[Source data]
══════════

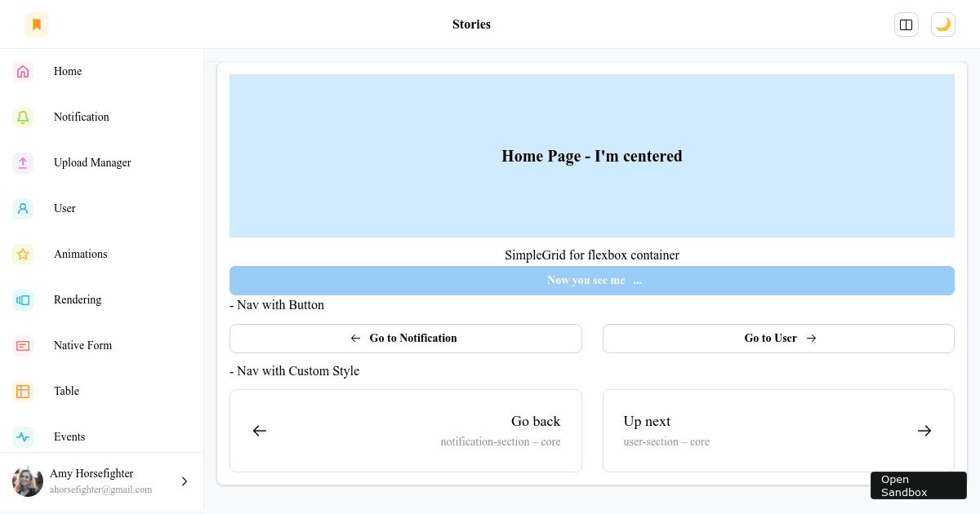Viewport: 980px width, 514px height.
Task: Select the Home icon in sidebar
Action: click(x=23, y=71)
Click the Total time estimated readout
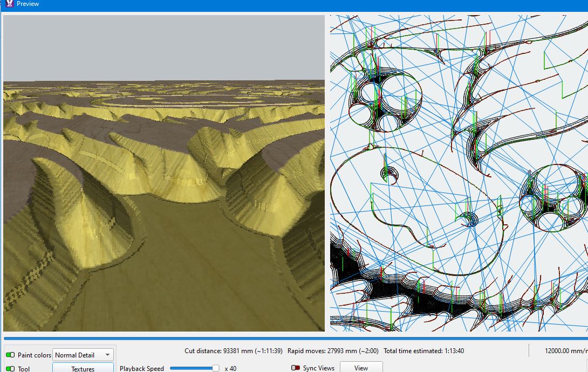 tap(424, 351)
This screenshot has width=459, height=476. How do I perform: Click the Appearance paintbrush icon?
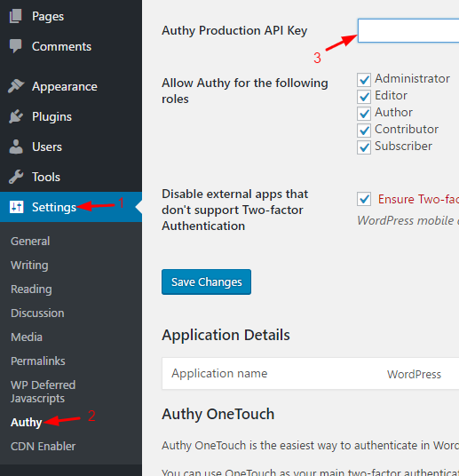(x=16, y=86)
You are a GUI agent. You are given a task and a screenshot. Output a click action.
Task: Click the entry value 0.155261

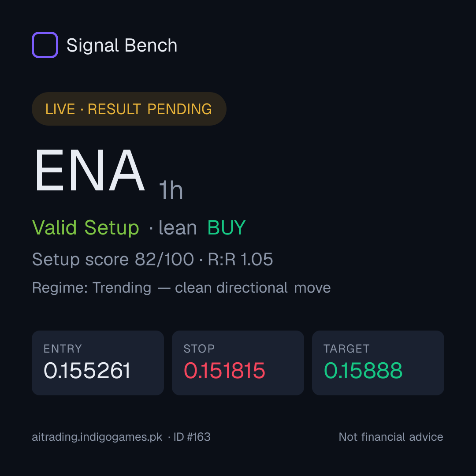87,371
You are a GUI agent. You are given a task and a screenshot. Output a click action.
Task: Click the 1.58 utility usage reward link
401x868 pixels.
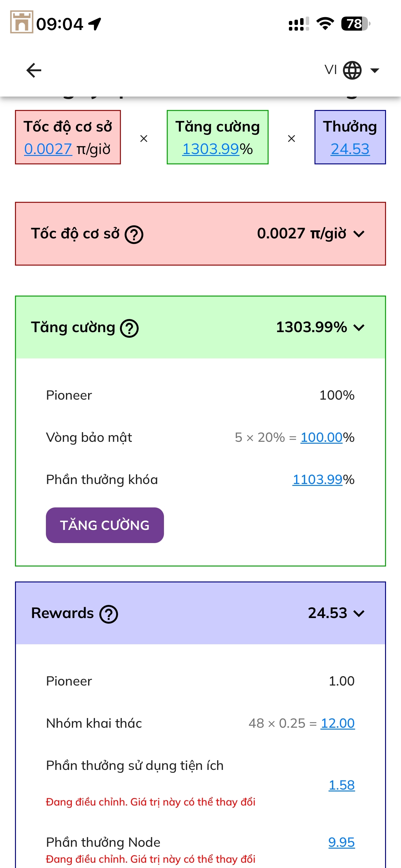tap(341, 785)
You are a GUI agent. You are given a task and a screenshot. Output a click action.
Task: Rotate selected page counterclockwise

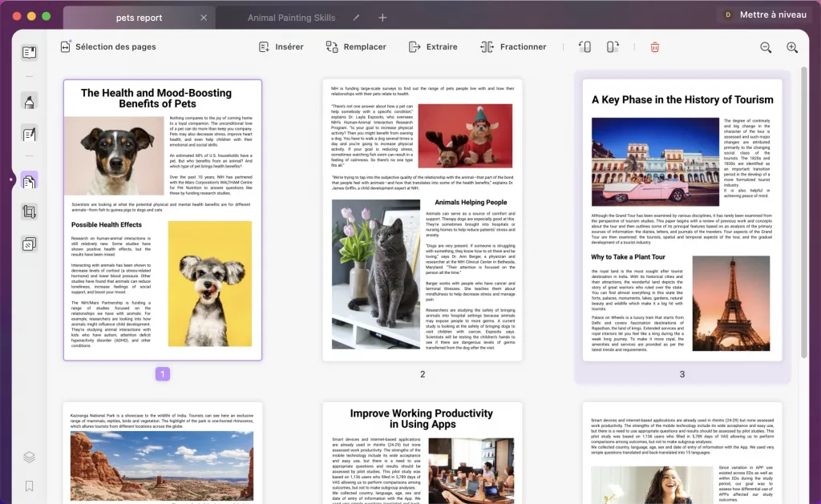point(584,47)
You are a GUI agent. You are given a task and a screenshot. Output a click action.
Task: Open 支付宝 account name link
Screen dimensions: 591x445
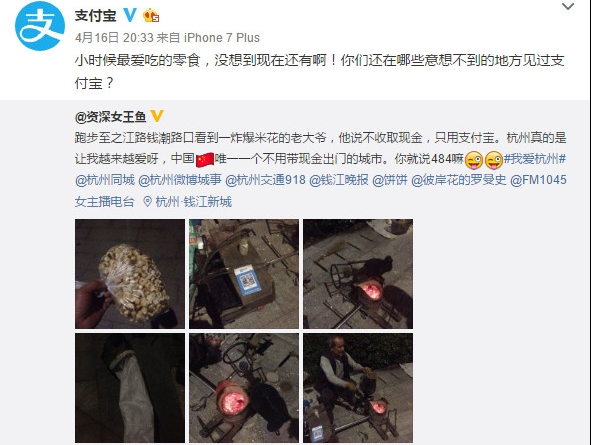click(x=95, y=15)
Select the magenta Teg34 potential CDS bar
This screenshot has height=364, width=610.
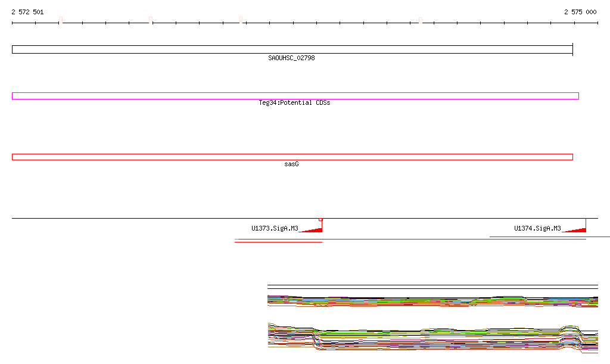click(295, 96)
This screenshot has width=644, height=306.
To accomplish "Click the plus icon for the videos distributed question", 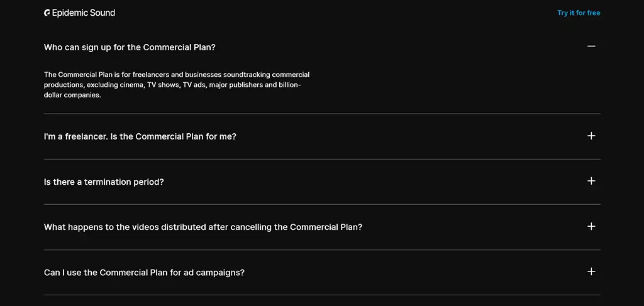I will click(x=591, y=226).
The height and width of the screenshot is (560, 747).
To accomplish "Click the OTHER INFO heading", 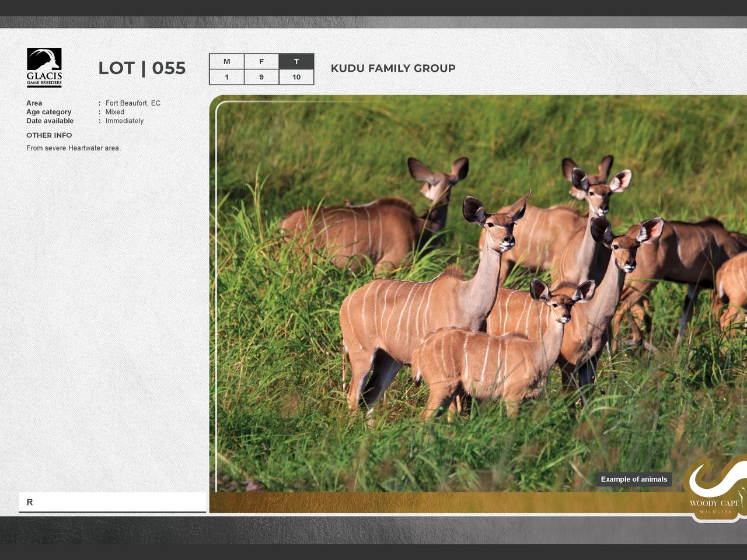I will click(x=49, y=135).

══════════

**What is required**
Whenever a line above includes the string "link", copy it.

**Written answer**
Task: Click the 1.58 utility usage reward link
Task: Open 支付宝 account name link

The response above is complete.